Activity:
Lines from the one containing "Click the 3.2" through the last line of the material below: print these exactly, and only these.
*** Records supplied Section Begins ***
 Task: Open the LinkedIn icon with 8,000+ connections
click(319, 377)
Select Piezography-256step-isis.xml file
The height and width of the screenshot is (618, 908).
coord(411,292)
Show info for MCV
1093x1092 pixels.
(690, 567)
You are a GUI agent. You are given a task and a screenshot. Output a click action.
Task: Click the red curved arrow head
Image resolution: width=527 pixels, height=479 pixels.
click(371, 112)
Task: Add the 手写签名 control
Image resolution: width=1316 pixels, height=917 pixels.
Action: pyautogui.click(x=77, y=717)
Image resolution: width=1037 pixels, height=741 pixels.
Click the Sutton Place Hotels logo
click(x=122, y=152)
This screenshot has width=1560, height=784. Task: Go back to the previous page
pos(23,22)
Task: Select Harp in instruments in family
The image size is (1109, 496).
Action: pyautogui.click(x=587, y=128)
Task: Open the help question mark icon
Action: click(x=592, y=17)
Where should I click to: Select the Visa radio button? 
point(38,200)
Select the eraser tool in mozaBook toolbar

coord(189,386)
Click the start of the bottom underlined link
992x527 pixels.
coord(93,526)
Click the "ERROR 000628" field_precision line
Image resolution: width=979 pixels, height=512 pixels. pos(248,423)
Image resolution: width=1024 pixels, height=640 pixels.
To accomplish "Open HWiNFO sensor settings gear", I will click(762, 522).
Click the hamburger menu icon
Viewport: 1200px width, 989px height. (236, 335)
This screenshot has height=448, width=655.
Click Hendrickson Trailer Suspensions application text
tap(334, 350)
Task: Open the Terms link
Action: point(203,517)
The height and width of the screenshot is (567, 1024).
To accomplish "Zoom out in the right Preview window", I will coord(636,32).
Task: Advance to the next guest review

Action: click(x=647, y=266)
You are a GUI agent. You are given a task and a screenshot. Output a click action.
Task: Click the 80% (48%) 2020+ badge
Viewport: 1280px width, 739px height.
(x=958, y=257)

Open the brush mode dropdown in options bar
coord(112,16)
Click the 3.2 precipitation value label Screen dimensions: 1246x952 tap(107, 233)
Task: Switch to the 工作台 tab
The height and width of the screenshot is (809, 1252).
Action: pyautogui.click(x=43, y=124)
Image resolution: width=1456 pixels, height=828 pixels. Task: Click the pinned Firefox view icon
*** Records supplied Section Ends ***
Answer to this problem:
Click the 3.2 precipitation value label Screen dimensions: 1246x952 tap(107, 233)
Task: Switch to the 工作台 tab
The height and width of the screenshot is (809, 1252).
Action: pyautogui.click(x=43, y=124)
Image resolution: width=1456 pixels, height=828 pixels. Task: Click the pinned Firefox view icon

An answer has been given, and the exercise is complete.